Daum, önce 1995'e dönüyor:
‘‘İlk geldiğimde, karşımda çok uzun zamandan beri birlikte oynayan topçular buldum. Rıza, Büyük Metin, Büyük Ali, Feyyaz, Recep ve Sergen gibi. Birbirlerini uzun zamandır tanıyorlardı. Yeni katılan genç oyuncular da bu oturmuş ekibe kısa zamanda, kolaylıkla intibak edebiliyorlardı. O dönemde takımı devraldığımda, başarıya ulaşmak için yapmam gereken, sadece bazı küçük ayarlamalardı. Bu açıdan işim kısmen kolaydı.’’

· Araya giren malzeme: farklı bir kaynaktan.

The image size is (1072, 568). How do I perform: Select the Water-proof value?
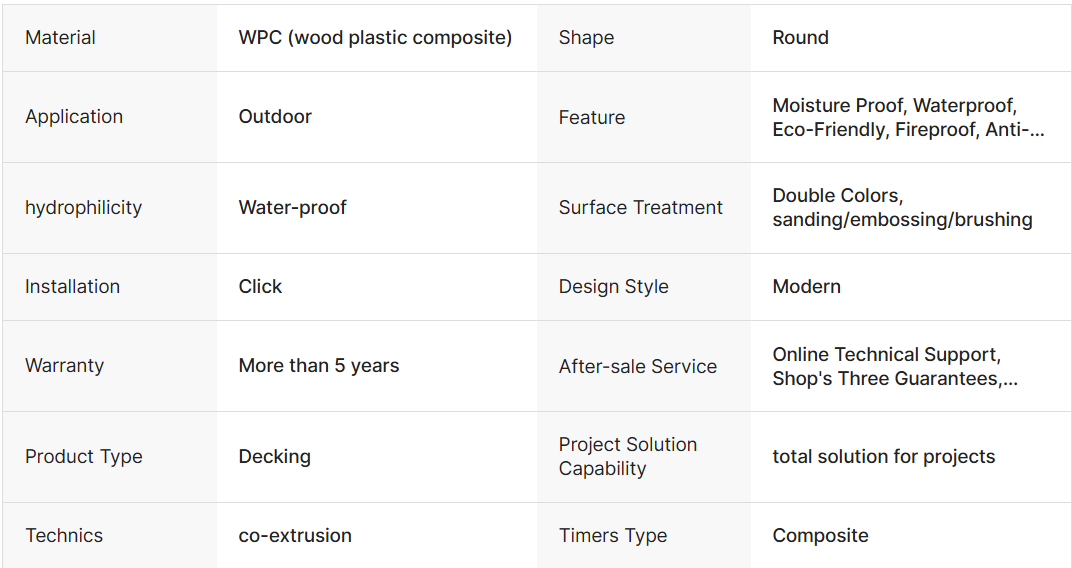coord(293,208)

‘‘Ancak bu ikinci gelişimde karşımda tamamen farklı bir tabloyla karşılaştım’’ diye devam ediyor Alman hoca:
‘‘Takım, doğrusunu söylemek gerekirse, bir yamalı bohçayı andırıyordu. Ben gittikten sonra gelen Rasim Kara bazı değişiklikler yapmıştı. Daha sonra Feldkamp, Brigel, Toschak, Scala, hepsi kendi fikirlerini getirmişlerdi. Bugünkü takım, sonuçta pek çok farklı fikrin bir karışımı olarak karşımızda duruyor. Biz de şimdi bu malzemeden yeni bir yapı inşa etmeye çalışıyoruz ve katetmemiz gereken daha uzun bir yol var. Ama iyi bir yolda gittiğimizi söyleyebilirim.’’
BASINI KAALE ALMIYORUM
İlk yarıda alınan sonuç ne kadar başarılı olursa olsun, Daum, ikinci yarı için iddialı, yüksek hedeflere kendini bağlamaktan dikkatle kaçınıyor.

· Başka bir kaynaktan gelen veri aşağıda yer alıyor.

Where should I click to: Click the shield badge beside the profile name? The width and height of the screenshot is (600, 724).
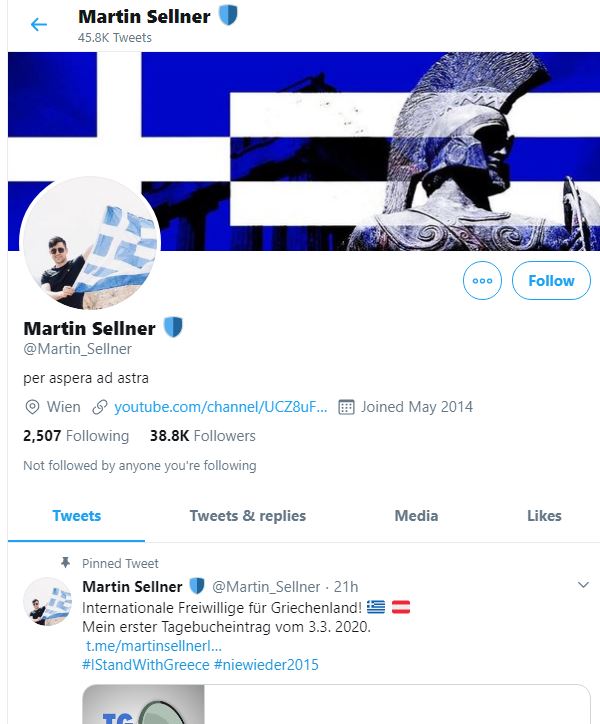coord(173,328)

Burada ilginç olan, Daum'un son haftalardaki bütün galibiyetlerden sonra takımı övmek yerine, takımın yetersizliklerini vurgulaması, hatta ‘‘bu ekiple şampiyonluğu garanti edemem’’ gibi kötümser demeçler vermesi.

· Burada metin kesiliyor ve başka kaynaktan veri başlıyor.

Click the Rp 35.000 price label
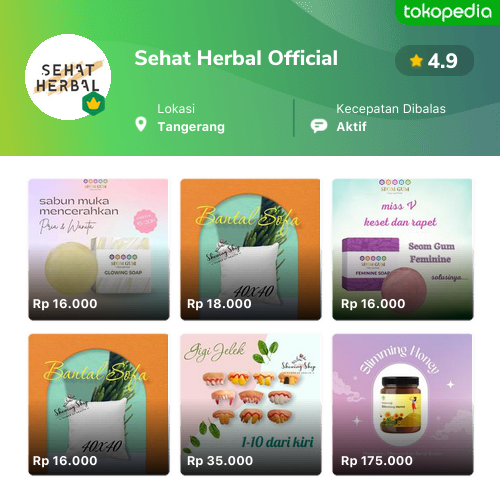Image resolution: width=500 pixels, height=500 pixels. click(220, 461)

Bu açıklamaları, her seferinde spor yazalarının kendisini hedef alan ‘‘takımın motivasyonuna gölge düşürüyor’’ şeklindeki suçlamalarına yol açıyor.
Daum'un tepki yaratan bu çıkışları, oyuncuların ‘‘havalanmalarını’’ önleyip, onları daha çok çalışmaya teşvik etmeye, biraz da rakip takımlara ‘‘şaşırtma’’ vermeye dönük taktik çıkışlar olarak da görülebilir.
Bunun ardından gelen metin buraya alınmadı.